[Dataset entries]
----

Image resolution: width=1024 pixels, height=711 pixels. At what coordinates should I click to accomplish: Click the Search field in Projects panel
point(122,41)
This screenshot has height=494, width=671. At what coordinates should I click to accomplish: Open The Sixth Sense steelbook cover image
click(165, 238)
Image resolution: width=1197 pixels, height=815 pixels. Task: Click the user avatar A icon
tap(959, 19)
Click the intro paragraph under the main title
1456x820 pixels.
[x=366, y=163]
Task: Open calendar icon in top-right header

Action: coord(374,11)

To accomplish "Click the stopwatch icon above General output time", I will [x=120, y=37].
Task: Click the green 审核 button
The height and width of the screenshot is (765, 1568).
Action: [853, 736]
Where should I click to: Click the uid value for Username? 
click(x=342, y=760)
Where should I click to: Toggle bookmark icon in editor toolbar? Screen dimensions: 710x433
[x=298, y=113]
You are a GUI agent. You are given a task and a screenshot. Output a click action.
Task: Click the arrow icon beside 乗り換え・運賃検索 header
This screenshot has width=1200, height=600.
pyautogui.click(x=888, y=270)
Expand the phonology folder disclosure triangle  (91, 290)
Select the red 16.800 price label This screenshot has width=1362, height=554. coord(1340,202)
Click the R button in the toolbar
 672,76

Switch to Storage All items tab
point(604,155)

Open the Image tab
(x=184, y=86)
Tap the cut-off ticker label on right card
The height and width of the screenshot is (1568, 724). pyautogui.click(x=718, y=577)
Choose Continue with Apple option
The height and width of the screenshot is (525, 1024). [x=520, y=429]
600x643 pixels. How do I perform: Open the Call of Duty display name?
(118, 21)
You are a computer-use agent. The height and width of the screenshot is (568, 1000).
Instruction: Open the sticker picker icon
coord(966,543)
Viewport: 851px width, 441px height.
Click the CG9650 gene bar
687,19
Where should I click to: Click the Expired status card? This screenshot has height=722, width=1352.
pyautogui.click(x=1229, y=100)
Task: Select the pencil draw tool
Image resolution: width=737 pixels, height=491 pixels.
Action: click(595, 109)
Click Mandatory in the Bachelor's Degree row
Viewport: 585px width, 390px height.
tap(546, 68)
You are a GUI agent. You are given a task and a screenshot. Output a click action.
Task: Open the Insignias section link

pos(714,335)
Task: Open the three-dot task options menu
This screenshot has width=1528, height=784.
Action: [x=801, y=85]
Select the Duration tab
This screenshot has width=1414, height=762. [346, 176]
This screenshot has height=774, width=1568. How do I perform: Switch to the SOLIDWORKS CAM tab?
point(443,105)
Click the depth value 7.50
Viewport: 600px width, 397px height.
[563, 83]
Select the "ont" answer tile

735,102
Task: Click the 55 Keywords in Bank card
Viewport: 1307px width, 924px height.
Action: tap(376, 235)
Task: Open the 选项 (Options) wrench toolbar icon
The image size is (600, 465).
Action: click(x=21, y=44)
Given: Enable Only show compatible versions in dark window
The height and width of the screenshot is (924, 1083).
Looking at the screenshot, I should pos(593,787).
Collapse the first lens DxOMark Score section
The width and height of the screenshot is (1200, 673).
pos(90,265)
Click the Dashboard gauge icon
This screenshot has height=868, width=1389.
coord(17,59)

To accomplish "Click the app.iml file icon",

----

[Task instructions]:
Output the entries above exactly, please, with nothing dropped.

[Response for this exercise]:
Image resolution: width=1024 pixels, height=711 pixels. At what coordinates should I click to accomplish: Click the Search field in Projects panel
point(122,41)
This screenshot has height=494, width=671. At what coordinates should I click to accomplish: Open The Sixth Sense steelbook cover image
click(165, 238)
Image resolution: width=1197 pixels, height=815 pixels. Task: Click the user avatar A icon
tap(959, 19)
Click the intro paragraph under the main title
1456x820 pixels.
[x=366, y=163]
Task: Open calendar icon in top-right header

Action: coord(374,11)

To accomplish "Click the stopwatch icon above General output time", I will [x=120, y=37].
Task: Click the green 审核 button
The height and width of the screenshot is (765, 1568).
Action: [853, 736]
Where should I click to: Click the uid value for Username? 
click(x=342, y=760)
Where should I click to: Toggle bookmark icon in editor toolbar? Screen dimensions: 710x433
[x=298, y=113]
You are a GUI agent. You are given a task and a screenshot. Output a click action.
Task: Click the arrow icon beside 乗り換え・運賃検索 header
This screenshot has width=1200, height=600.
pyautogui.click(x=888, y=270)
Expand the phonology folder disclosure triangle  (91, 290)
Select the red 16.800 price label This screenshot has width=1362, height=554. coord(1340,202)
Click the R button in the toolbar
 672,76

Switch to Storage All items tab
point(604,155)

Open the Image tab
(x=184, y=86)
Tap the cut-off ticker label on right card
The height and width of the screenshot is (1568, 724). pyautogui.click(x=718, y=577)
Choose Continue with Apple option
The height and width of the screenshot is (525, 1024). [x=520, y=429]
600x643 pixels. How do I perform: Open the Call of Duty display name?
(118, 21)
You are a computer-use agent. The height and width of the screenshot is (568, 1000).
Instruction: Open the sticker picker icon
coord(966,543)
Viewport: 851px width, 441px height.
Click the CG9650 gene bar
687,19
Where should I click to: Click the Expired status card? This screenshot has height=722, width=1352.
pyautogui.click(x=1229, y=100)
Task: Select the pencil draw tool
Image resolution: width=737 pixels, height=491 pixels.
Action: click(595, 109)
Click Mandatory in the Bachelor's Degree row
Viewport: 585px width, 390px height.
tap(546, 68)
You are a GUI agent. You are given a task and a screenshot. Output a click action.
Task: Open the Insignias section link

pos(714,335)
Task: Open the three-dot task options menu
This screenshot has width=1528, height=784.
Action: [x=801, y=85]
Select the Duration tab
This screenshot has width=1414, height=762. [346, 176]
This screenshot has height=774, width=1568. How do I perform: Switch to the SOLIDWORKS CAM tab?
point(443,105)
Click the depth value 7.50
Viewport: 600px width, 397px height.
[563, 83]
Select the "ont" answer tile

735,102
Task: Click the 55 Keywords in Bank card
Viewport: 1307px width, 924px height.
Action: tap(376, 235)
Task: Open the 选项 (Options) wrench toolbar icon
The image size is (600, 465).
Action: click(x=21, y=44)
Given: Enable Only show compatible versions in dark window
The height and width of the screenshot is (924, 1083).
Looking at the screenshot, I should pos(593,787).
Collapse the first lens DxOMark Score section
The width and height of the screenshot is (1200, 673).
pos(90,265)
Click the Dashboard gauge icon
This screenshot has height=868, width=1389.
coord(17,59)

To accomplish "Click the app.iml file icon",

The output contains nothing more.